Alex C. Tejada, a longtime criminal defense lawyer in Durango who took on countless pro bono cases, died Saturday in Boulder. He was 61.
The cause was complications from diabetes, said his wife, Beth Crane, who also practices law and lives in Durango.
Friends and colleagues on Monday described Tejada as a tireless advocate for clients, a champion of fairness and a supporter of local charities.
He was active in criminal defense until his death.
“He was an outstanding lawyer who always worked ferociously on behalf of his clients with good success,” said District Judge Gregory Lyman, who oversees the 6th Judicial District. “He went to bat for everyone who hired him, regardless of how big or small the case was.”
Tejada moved to Durango in 1981 to work as a public defender. He eventually moved into private practice.
He lectured fellow lawyers on the importance of providing free legal services, said Durango defense lawyer William Herringer.
“He cared about people and wanted to see that they had good counsel,” he said.
In the courtroom, Tejada could be “colorful” and “passionate,” but he was always respectful toward colleagues, Herringer said.
“Alex had a personality where he could do things in the courtroom where nobody else could get away with it and pull it off,” Herringer said. “He was the most relentless advocate for his client that I have ever met.”
Tejada enjoyed “raising some hell” with the District Attorney’s Office, said former public defender Tom Williamson.
Williamson said he used to stay in the courtroom to hear Tejada argue a case.
“He was pretty aggressive, and he was not shy about letting people know about it in court when he hit the podium,” Williamson said.

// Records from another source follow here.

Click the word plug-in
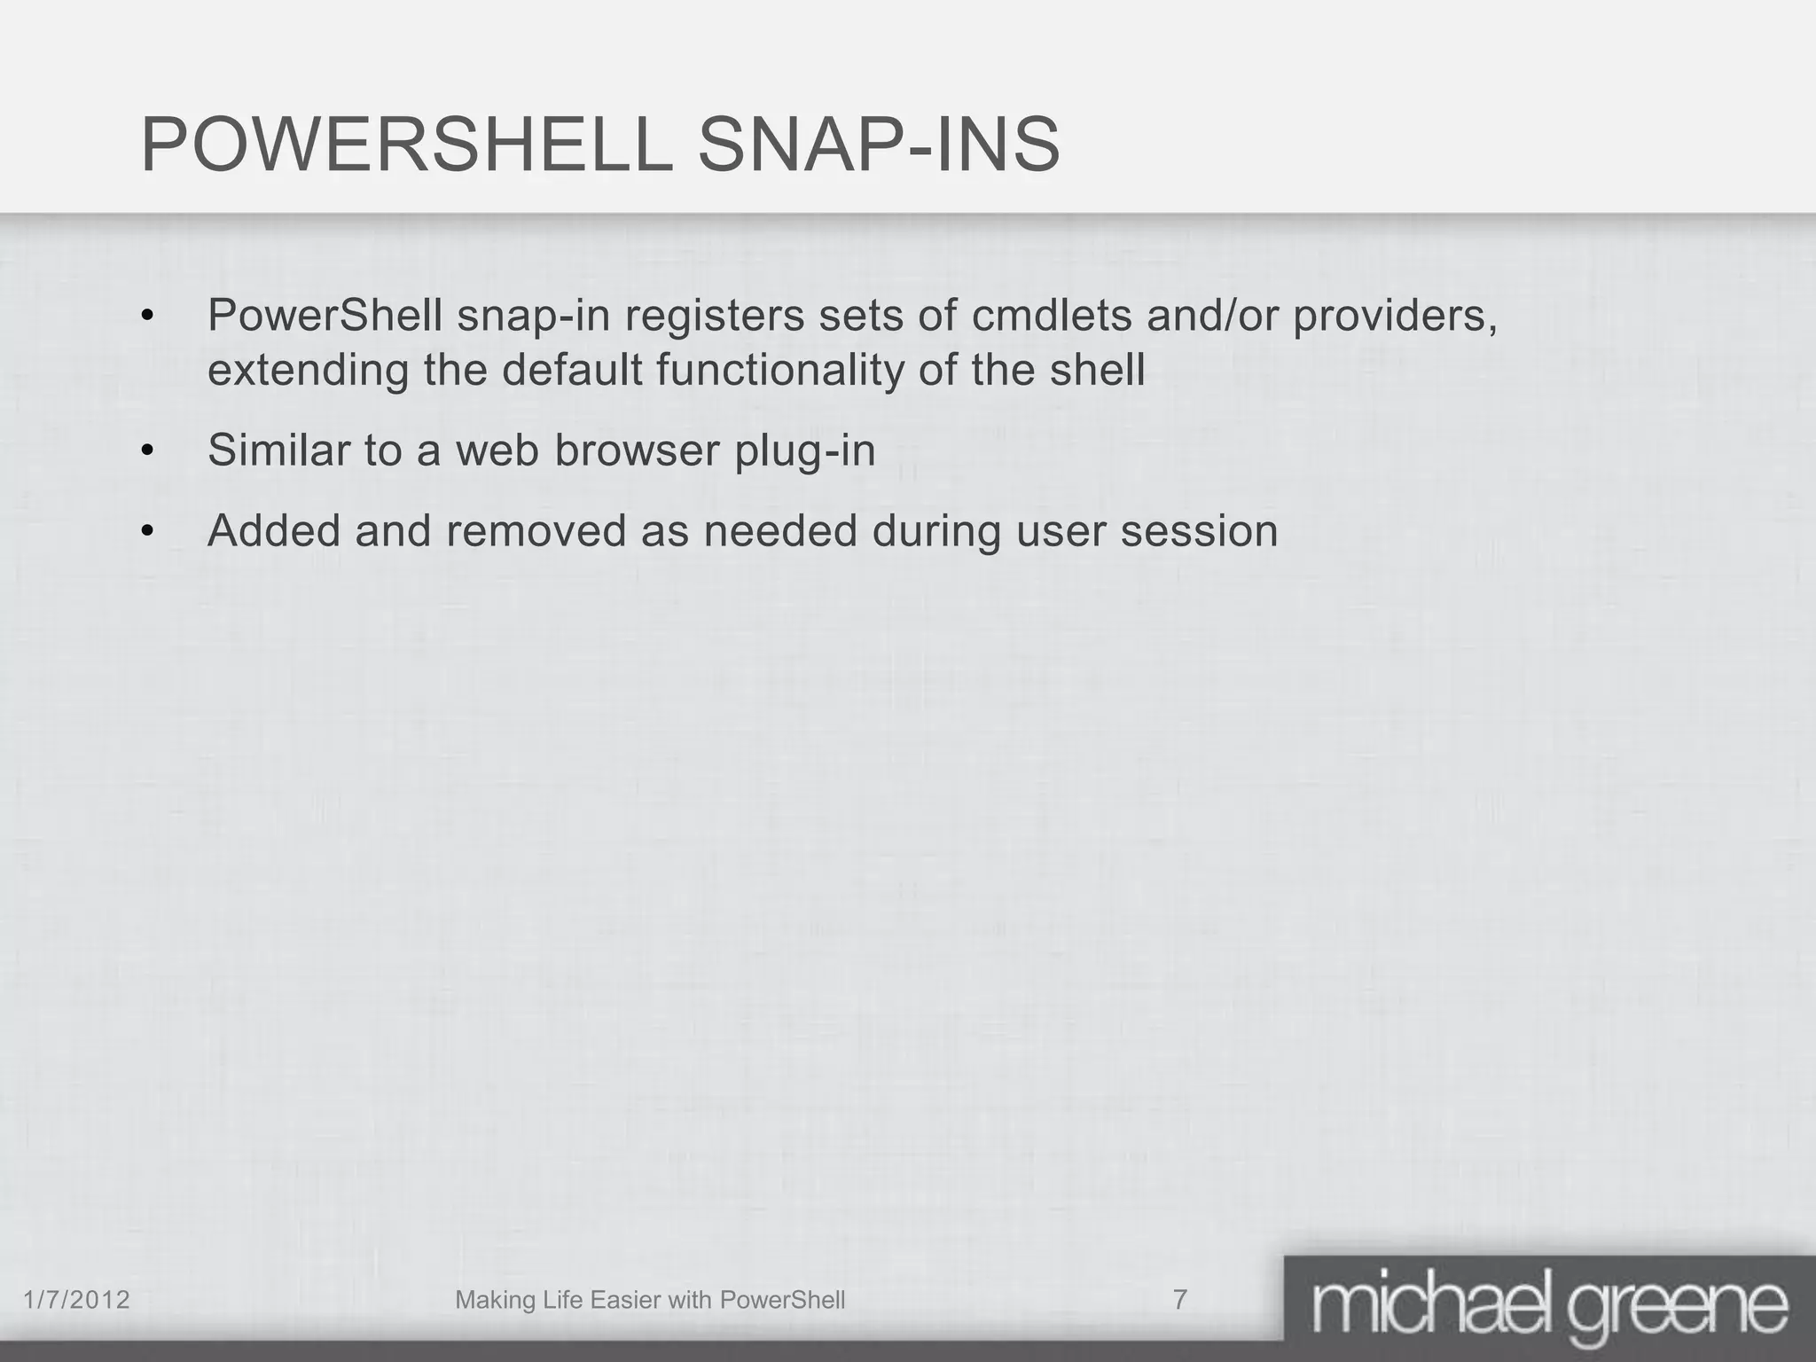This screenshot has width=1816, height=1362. [x=804, y=450]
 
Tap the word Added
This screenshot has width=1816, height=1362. [x=274, y=531]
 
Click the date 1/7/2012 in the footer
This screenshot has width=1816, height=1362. [x=76, y=1300]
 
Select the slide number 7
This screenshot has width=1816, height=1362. [x=1179, y=1300]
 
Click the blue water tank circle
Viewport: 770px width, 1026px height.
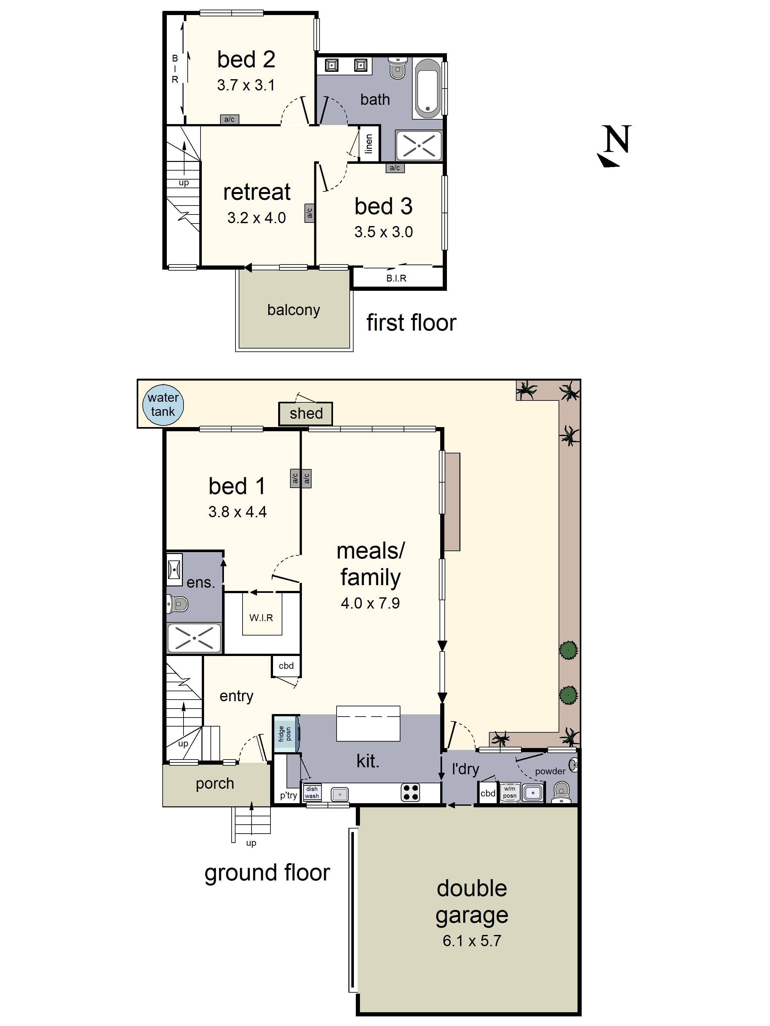163,405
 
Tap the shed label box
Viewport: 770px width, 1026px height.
305,413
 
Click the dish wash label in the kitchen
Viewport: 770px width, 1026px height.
312,792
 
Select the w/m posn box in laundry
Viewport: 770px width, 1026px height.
509,792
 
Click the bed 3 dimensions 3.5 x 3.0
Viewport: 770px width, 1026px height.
383,232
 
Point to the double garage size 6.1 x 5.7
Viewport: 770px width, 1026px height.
472,941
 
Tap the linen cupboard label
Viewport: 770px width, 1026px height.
369,144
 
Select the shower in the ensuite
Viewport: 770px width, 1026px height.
194,639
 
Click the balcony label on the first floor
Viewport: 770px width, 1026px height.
293,310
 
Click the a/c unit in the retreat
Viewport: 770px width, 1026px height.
309,213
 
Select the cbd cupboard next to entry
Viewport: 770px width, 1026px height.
286,666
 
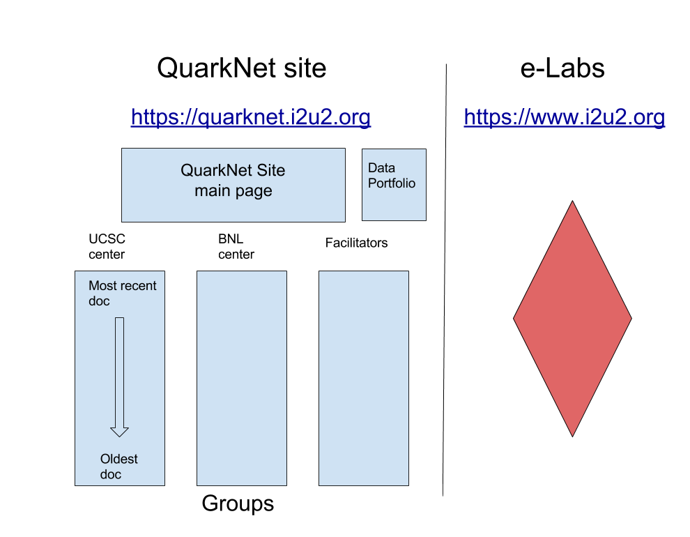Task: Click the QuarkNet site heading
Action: [x=242, y=68]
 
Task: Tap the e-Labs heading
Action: [x=562, y=68]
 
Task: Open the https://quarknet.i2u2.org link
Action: [x=251, y=117]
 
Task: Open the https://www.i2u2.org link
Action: [x=564, y=117]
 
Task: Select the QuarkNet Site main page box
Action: [x=233, y=185]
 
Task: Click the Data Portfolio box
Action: [x=394, y=184]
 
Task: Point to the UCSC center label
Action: [x=107, y=246]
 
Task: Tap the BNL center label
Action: [x=236, y=246]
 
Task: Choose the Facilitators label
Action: [x=356, y=243]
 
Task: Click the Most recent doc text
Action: [x=123, y=293]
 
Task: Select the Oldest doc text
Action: [x=118, y=467]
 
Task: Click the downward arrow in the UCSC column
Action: [x=119, y=377]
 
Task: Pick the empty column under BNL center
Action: [x=242, y=378]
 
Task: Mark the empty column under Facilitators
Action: [x=364, y=378]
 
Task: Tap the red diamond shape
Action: [x=572, y=319]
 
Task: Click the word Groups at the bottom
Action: [x=238, y=504]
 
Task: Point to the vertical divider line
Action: [x=445, y=280]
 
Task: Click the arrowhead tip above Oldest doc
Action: [x=119, y=437]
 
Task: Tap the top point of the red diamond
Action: [x=572, y=201]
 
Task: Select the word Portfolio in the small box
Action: [x=392, y=183]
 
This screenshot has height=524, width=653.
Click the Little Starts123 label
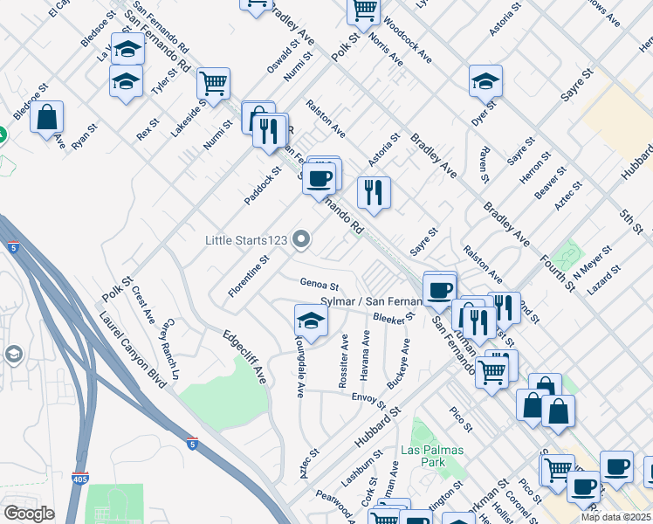tap(247, 239)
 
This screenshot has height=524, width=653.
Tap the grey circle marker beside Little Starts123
tap(302, 238)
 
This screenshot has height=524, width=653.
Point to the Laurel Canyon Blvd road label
tap(132, 349)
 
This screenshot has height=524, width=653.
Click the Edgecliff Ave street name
tap(244, 356)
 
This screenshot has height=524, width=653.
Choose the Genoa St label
tap(319, 284)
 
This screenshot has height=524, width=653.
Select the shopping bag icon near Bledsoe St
tap(46, 116)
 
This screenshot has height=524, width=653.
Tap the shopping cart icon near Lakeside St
tap(213, 84)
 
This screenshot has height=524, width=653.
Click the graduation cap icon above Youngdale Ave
tap(310, 320)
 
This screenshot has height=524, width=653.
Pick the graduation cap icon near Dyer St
tap(485, 81)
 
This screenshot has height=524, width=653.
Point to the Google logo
tap(29, 514)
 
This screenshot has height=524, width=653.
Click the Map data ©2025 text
tap(615, 517)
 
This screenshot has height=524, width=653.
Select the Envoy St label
tap(368, 401)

Durango defense lawyer David Greenberg said Tejada cared about people above anything else.
Greenberg recalled a client of Tejada’s who was found guilty in the 1980s. The defendant’s mother asked Tejada what happened.
“He said, ‘Sometimes I do good and sometimes I don’t do so good, and this was one of those times,’” Greenberg said. “I know that she understood that he gave his heart and soul, and it just didn’t come out as well as it could have, and he accepted the responsibility.”
Tejada was one of eight children raised in a low-income family in south Texas. His father was a welder and served in the Air Force. His mother was a teacher and a civil-rights worker in her community.
“He inherited that passion of equal rights for all people and helping people who are less fortunate than you,” his wife said.
He had two sons and two step-sons.
Son Clayton Tejada said his father would trade services with clients to settle a debt.
“If they didn’t have money, that didn’t mean they shouldn’t get a fair shake,” Clayton Tejada said.
Tejada donated regularly to charitable organizations.
He kept pictures on his office wall in the east 500 block of College Drive showing 4-H members from whom he had bought steer or sheep.
He also gave regularly to candidates who shared his liberal ideals.
“It was another resource for him to try to make a better life for those around him,” Clayton Tejada said.